Earlier this year, one man documented online how he tore up a credit card application (his own), taped it back together, filled it out with a change of both address and telephone number, and sent it to the credit card company. The credit card arrived at the new address (his parents' house), ready to be activated.

The outrage here is that the credit card companies practically carpet the nation with unsolicited credit card offers, pretty dangerous as these applications can easily be stolen from mailboxes or the trash. The credit card companies' advice for dealing with this avalanche of sensitive information is as follows: Throw unwanted applications in the trash – but be sure to TEAR THEM UP FIRST to prevent thieves from assuming your identity! Maybe the companies didn’t count on thieves knowing how to use tape.

Right about now you're either feeling completely betrayed by the credit card companies' sage protective measures – you thought you could trust them! – or you're wondering if maybe, just maybe, the gentleman's experience was a fluke.

If only! Straight out of Chicago, more disturbing news. The NBC news affiliate there tried the same thing – with five instant credit offers. They ripped up the applications, then taped them back together and filled out each one, often having to write around the tape (since they taped the front; the guy with the Website taped the back to make writing easier – potential credit thieves take note!).
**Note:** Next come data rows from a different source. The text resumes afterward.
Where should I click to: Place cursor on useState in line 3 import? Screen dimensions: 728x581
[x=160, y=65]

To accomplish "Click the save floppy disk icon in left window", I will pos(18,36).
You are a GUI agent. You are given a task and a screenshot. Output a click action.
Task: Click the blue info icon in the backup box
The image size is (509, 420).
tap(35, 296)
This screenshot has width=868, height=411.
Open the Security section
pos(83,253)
One application included a change of address where the applicant had never lived. In several weeks' time, three cards were mailed out – one to the changed address – with limits totaling $21,000. No questions asked. Not even a phone call to verify the applicant's identity. Let's hear it for easy credit!

The issuing banks –Chase, MBNA and Bank of America – admitted that maybe the applications did kind of squeak through their rigorous screening processes. They ultimately defended their decisions, however, based on the fact that the signatures, Social Security numbers, and birth dates matched those of individuals with good credit.
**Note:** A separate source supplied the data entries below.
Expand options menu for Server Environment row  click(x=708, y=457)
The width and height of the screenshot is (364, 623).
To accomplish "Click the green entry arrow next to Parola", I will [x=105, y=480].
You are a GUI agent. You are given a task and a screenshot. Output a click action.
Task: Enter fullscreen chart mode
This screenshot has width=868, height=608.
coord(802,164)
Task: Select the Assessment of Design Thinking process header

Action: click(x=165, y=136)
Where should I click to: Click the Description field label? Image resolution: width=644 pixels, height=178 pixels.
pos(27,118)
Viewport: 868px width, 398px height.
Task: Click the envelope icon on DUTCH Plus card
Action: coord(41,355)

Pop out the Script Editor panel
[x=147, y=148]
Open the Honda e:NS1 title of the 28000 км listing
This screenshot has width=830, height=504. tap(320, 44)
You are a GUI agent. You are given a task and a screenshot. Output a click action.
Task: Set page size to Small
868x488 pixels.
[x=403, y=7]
So what's the message here? As long as the signature, social security number and birth date belong to someone who has good credit, it's completely okay if it's written on an application that appears to have, at one point, been destroyed! No big deal if you’ve changed your address, we’ll send it wherever you specify –whatever's convenient!

No word yet on whether these banks will accept "applications" on cocktail napkins, but it sounds like a worthy experiment.

Does their verification process extend much past an applicant's signature, birth date and Social Security number? Are the credit card companies so completely on autopilot that they can ignore red flags like these? Are they really doing all they can to protect our information along the way?

Stories like these continue to reinforce the need for consumers to take every step possible to protect their information. Credit card companies won't take care of it for you! If you aren't taking advantage of every credit offer that comes to you – and hopefully you’re not – chances are you won't miss the offers if they stopped coming to you altogether. Step 1: Opt out of having all credit card offers sent to you in the mail by calling (888) 5-OPT-OUT.

In the meantime, step 2: Buy a shredder and feed it with any remaining offers you don't plan to use, turning them into confetti to celebrate a new year without all the junk mail.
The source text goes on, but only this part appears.